Get Your Interactive Analytics Superpower, with Apache Kylin and Apache Superset (Incubating)

Yongjie Zhao, Joanna He|01 - 22 - 2018

Challenge of Big Data

In the big data era, every enterprise faces the growing demand and challenge of processing large volumes of data—workloads that traditional legacy systems can no longer satisfy. With the emergence of Artificial Intelligence (AI) and Internet-of-Things (IoT) technology, it has become mission critical for businesses to accelerate their pace of discovering valuable insights from their massive and ever-growing datasets. Thus, large companies are constantly searching for a solution, often turning to open source technologies. We will introduce two open source technologies that, when combined together, can meet these pressing big data demands for large enterprises.

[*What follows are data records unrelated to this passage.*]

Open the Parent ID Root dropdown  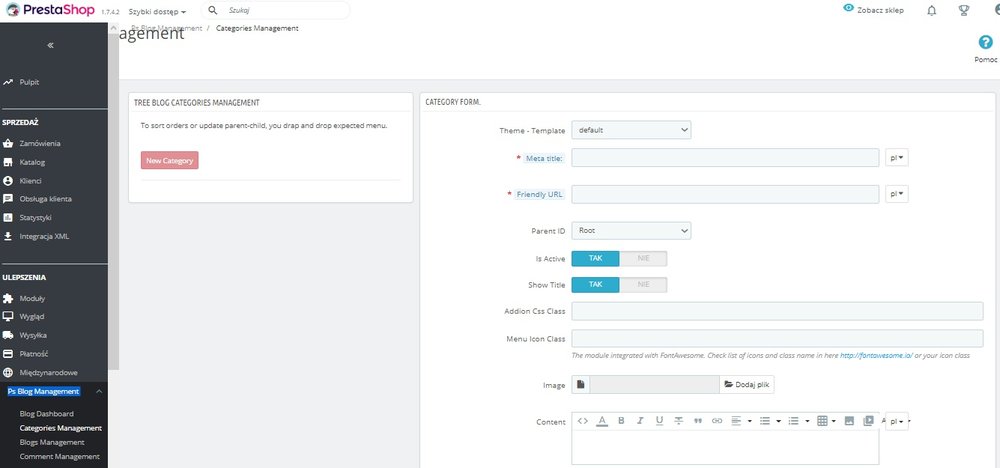coord(631,231)
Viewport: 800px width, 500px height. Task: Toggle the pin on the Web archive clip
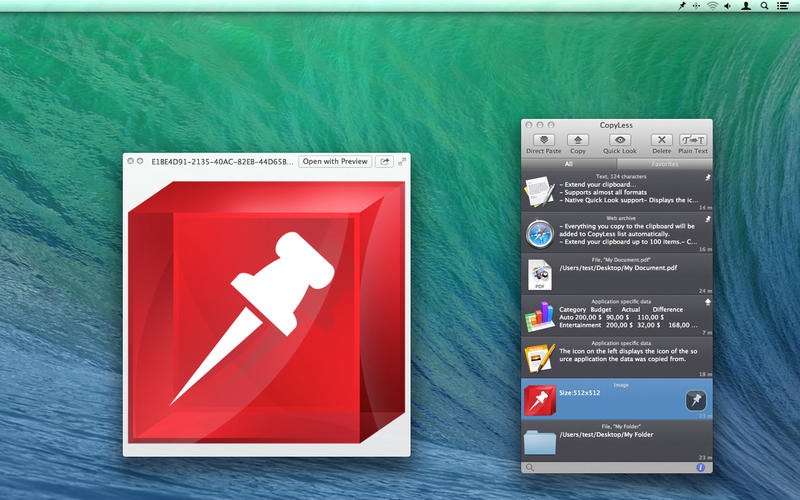pos(708,217)
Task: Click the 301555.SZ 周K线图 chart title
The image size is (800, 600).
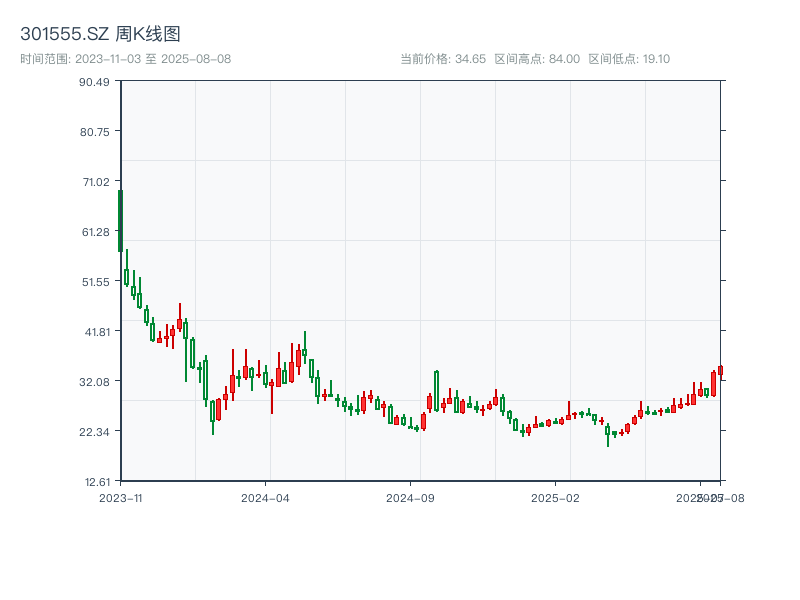Action: pos(100,34)
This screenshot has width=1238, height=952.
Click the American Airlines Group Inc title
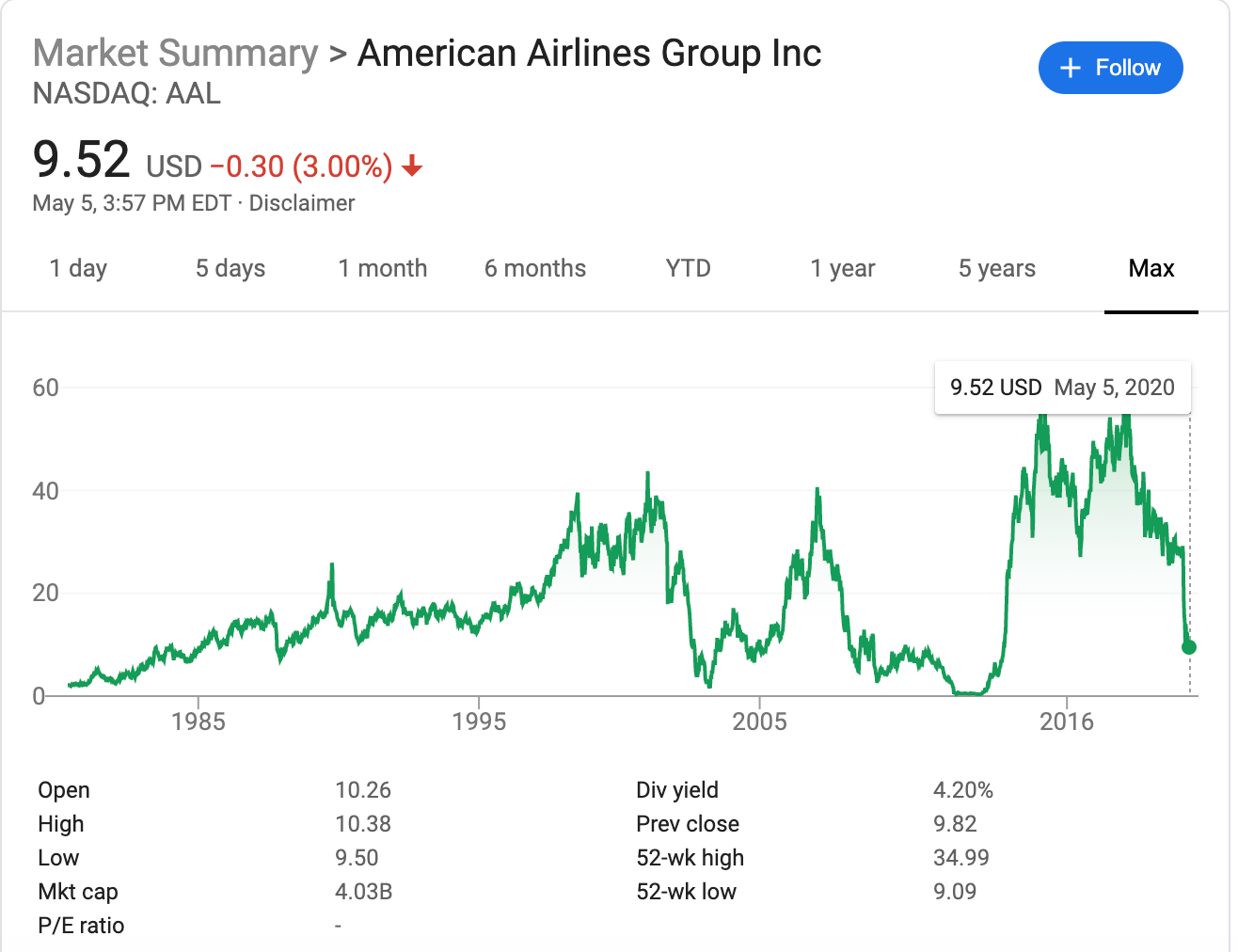point(590,54)
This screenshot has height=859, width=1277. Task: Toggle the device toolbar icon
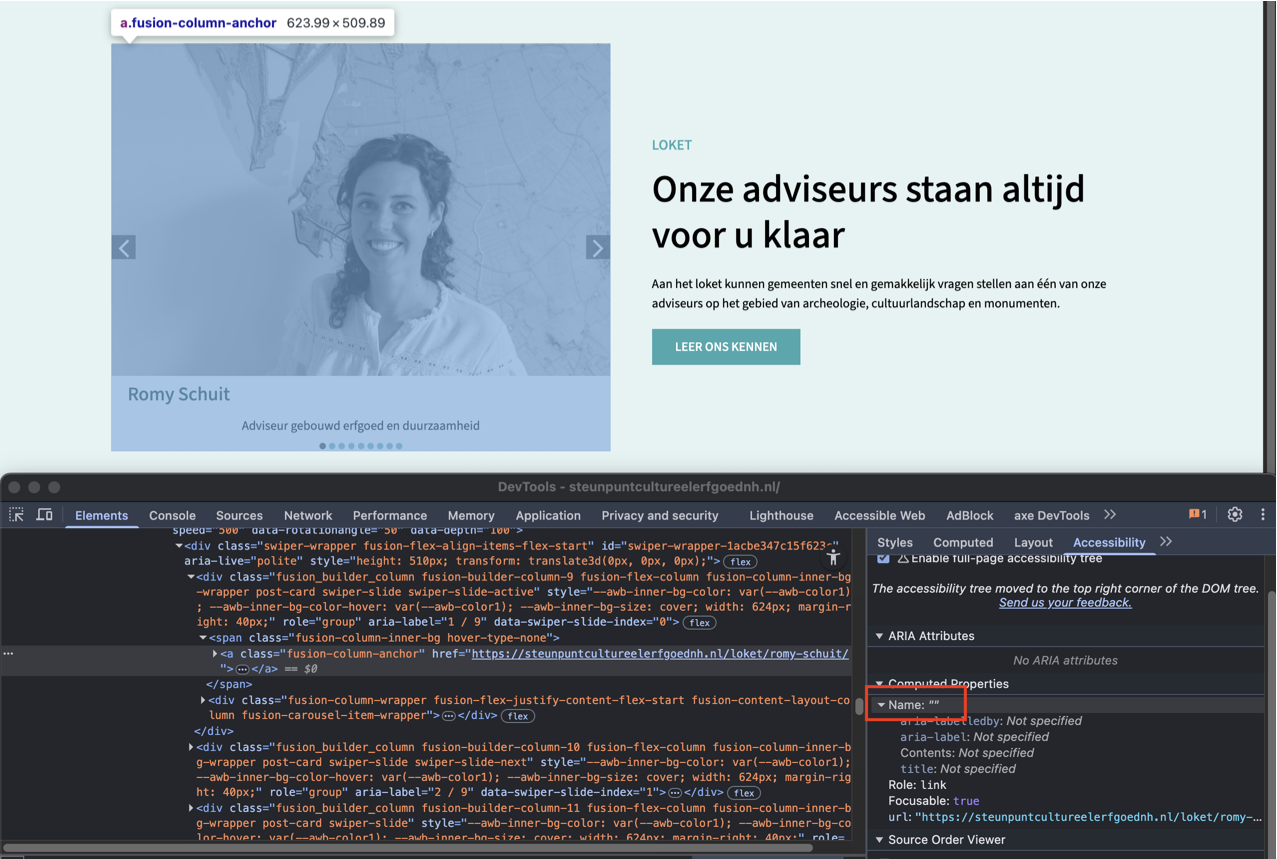(45, 515)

Apache Kylin: a Leading Open Source OLAP-on-Hadoop

Modern organizations have had a long history of applying Online Analytical Processing (OLAP) technology to analyze data and uncover business insights. These insights help businesses make informed decisions and improve their service and product. With the emergence of the Hadoop ecosystem, OLAP has also embraced new technologies in the big data era.

Apache Kylin is one such technology that directly addresses the challenge of conducting analytical workloads on massive datasets. It is already widely adopted by enterprises around the world. With powerful pre-calculation technology, Apache Kylin enables sub-second query latency over petabyte-scale datasets. The innovative and intricate design of Apache Kylin allows it to seamlessly consume data from any Hadoop-based data source, as well as other relational database management system (RDBMS). Analysts can use Apache Kylin using standard SQL through ODBC, JDBC, and Restful API, which enables the platform to integrate with any third-party applications.

Figure 1: Apache Kylin Architecture

With a fast-paced and rapidly-changing business environment, business users and analysts are expected to uncover insights with speed of thoughts. They can meet this expectation with Apache Kylin, and no longer subjected to the predicament of waiting for hours for one single query to return results. Such a powerful data processing engine empowers the data scientists, engineers, and business analysts of any enterprise to find insights to help reach critical business decisions. However, business decisions cannot be made without rich data visualization. To address this last-mile challenge of big data analytics, Apache Superset comes in the picture.

Apache Superset: Modern, Enterprise-ready Business Intelligence Platform

Apache Superset is a data exploration and visualization platform designed to be visual, intuitive, and interactive. A user can access data in the following two ways:

  1. Access data from the following commonly used data sources one table at a time: Kylin, Presto, Hive, Impala, SparkSQL, MySQL, Postgres, Oracle, Redshift, SQL Server, Druid.
  2. Use a rich SQL Interactive Development Environment (IDE) called SQL Lab that is designed for power users with the ability to write SQL queries to analyze multiple tables.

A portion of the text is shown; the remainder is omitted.